Ex Parte Lefkowith - Page 7



            Appeal 2007-2312                                                                                
            Application 09/681,815                                                                          
                         When a work is available in one field of endeavor, design                          
                         incentives and other market forces can prompt variations                           
                         of it, either in the same field or a different one.   If a                         
                         person of ordinary skill can implement a predictable                               
                         variation, § 103 likely bars its patentability.   For the                          
                         same reason, if a technique has been used to improve one                           
                         device, and a person of ordinary skill in the art would                            
                         recognize that it would improve similar devices in the                             
                         same way, using the technique is obvious unless its                                
                         actual application is beyond his or her skill.  Sakraida                           
                         and Anderson's-Black Rock are illustrative-a court must                            
                         ask whether the improvement is more than the                                       
                         predictable use of prior art elements according to their                           
                         established functions.                                                             

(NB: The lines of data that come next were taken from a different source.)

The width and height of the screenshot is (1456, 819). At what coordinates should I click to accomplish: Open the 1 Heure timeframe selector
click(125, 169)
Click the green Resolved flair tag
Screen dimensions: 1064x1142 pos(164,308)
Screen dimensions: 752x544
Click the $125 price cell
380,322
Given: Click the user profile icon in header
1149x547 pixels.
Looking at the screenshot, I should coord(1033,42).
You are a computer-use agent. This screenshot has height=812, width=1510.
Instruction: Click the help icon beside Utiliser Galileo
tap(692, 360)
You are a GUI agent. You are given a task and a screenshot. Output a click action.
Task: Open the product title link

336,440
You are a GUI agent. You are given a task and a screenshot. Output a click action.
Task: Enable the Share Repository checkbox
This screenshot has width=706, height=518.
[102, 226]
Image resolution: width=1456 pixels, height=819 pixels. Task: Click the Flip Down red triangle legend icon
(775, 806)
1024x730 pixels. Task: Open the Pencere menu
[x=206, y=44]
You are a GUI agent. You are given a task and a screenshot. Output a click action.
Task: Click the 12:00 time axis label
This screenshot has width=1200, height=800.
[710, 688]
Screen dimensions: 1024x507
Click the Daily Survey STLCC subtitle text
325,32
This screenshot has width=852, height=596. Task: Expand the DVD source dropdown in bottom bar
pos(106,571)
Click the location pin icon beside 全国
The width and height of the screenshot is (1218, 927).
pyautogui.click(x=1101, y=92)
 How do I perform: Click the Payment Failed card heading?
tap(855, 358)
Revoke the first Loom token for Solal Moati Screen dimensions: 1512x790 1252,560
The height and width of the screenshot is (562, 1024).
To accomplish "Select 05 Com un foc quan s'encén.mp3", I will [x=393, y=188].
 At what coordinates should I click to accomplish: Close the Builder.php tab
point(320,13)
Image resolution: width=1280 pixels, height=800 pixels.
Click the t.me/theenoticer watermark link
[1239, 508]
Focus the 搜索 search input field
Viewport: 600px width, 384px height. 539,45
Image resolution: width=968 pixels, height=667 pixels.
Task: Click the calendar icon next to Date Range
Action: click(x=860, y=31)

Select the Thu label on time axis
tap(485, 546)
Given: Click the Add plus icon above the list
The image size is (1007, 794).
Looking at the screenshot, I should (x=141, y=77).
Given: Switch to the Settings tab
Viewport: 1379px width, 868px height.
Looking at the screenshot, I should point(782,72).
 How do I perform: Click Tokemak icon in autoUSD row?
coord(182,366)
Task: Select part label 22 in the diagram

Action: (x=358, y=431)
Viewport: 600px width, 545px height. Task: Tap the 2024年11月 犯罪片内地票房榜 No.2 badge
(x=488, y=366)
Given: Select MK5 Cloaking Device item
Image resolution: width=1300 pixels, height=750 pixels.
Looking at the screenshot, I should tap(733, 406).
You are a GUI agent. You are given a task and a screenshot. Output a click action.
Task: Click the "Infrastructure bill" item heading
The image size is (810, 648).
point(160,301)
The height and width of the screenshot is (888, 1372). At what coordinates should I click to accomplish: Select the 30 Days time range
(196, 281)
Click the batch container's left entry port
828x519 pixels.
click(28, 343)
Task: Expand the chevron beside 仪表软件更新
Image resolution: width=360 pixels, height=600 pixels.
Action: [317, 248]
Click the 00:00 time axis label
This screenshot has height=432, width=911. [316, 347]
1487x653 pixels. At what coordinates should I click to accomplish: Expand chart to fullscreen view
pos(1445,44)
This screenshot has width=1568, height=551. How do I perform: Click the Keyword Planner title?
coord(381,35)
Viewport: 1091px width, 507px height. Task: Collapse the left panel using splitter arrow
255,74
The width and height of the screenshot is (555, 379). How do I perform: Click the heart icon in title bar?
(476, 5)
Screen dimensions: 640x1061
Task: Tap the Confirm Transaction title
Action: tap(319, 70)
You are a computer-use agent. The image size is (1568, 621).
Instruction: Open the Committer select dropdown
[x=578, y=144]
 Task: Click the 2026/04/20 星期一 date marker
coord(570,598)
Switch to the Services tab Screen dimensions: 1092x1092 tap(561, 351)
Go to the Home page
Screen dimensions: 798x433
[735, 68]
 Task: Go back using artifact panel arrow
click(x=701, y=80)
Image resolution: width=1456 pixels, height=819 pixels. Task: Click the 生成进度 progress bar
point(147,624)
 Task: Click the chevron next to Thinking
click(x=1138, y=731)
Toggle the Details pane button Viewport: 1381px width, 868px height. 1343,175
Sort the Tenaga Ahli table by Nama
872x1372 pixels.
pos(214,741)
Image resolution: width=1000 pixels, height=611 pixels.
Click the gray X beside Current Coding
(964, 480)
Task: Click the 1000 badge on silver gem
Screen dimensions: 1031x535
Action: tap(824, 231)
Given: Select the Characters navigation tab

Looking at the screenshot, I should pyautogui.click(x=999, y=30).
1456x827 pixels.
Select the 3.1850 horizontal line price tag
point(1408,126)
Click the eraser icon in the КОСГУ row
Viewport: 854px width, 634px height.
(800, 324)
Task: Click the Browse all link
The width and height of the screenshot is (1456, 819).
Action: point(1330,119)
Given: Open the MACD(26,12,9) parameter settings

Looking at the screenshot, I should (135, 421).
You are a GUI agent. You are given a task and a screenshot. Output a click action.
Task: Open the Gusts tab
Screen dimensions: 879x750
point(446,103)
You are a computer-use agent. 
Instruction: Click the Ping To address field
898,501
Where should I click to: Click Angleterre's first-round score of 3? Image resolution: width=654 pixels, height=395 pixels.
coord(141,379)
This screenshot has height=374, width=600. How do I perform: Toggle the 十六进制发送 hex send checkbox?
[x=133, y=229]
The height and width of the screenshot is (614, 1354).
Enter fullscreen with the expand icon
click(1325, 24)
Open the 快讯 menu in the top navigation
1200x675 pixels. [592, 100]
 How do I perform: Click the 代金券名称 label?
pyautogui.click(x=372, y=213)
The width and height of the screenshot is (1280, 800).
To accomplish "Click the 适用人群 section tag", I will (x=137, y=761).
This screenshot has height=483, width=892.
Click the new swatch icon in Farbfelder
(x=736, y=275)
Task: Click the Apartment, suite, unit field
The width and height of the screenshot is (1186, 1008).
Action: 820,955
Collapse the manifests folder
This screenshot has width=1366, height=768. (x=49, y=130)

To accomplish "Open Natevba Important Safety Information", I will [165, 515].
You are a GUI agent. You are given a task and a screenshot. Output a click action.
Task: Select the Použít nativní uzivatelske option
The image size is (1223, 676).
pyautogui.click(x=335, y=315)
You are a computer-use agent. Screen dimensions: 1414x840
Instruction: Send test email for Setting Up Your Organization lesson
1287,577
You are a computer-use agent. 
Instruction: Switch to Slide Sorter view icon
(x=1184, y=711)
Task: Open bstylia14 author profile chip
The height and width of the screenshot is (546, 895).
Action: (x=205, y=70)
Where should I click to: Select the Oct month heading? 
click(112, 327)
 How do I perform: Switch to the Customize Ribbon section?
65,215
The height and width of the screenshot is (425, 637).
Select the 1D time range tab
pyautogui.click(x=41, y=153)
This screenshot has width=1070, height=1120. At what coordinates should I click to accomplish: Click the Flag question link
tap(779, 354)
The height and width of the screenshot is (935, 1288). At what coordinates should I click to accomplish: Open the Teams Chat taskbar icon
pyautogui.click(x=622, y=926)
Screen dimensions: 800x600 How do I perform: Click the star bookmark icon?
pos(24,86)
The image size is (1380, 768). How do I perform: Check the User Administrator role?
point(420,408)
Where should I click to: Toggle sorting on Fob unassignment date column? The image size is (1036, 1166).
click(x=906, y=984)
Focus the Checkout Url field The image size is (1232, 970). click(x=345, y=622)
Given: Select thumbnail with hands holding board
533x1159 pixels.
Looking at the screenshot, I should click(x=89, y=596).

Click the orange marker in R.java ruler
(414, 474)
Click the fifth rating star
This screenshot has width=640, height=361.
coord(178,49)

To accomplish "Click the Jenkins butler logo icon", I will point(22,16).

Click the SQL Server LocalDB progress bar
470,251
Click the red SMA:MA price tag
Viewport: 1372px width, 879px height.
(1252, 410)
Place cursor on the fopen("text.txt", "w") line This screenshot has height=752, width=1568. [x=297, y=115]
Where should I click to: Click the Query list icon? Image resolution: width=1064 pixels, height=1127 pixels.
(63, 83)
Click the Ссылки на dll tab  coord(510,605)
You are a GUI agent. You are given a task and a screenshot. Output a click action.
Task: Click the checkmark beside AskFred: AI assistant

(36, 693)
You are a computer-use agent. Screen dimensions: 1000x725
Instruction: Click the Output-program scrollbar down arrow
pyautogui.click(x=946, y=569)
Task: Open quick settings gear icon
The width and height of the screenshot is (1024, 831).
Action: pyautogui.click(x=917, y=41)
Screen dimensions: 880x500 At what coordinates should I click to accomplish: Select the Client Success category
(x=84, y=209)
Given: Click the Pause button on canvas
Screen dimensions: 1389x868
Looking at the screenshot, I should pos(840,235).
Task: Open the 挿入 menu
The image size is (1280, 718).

             KSR, 127 S. Ct. at 1740, 82 USPQ2d at 1396.                                                    

                                               ANALYSIS                                                     
                   We affirm the rejection of claims 1-23 under 35 U.S.C. § 103(a).  Appellant              
            does not provide a substantive argument as to the separate patentability of claims              
            3-12, and 15-23 that depend from claims 1 and 13, respectively, which are the sole              
            independent claims for each group.  Since Appellant argues independent claims 1                 
            and 13 as a group, we address only claim 1 as representative of the independent                 
            claims and, for the reasons that follow, we affirm the rejection of claims 1 and 13.            
            We also affirm the rejections of dependent claims 3-12, and 15-23 since Appellant               
            has not challenged such with any reasonable specificity (See In re Nielson, 816                 
            F.2d 1567, 1572, 2 USPQ2d 1525, 1528 (Fed. Cir. 1987)).  Also, Appellant argues                 
            the separate patentability of dependent claims 2 and 14, and we affirm the rejection            
            of these claim for the reasons as set forth infra.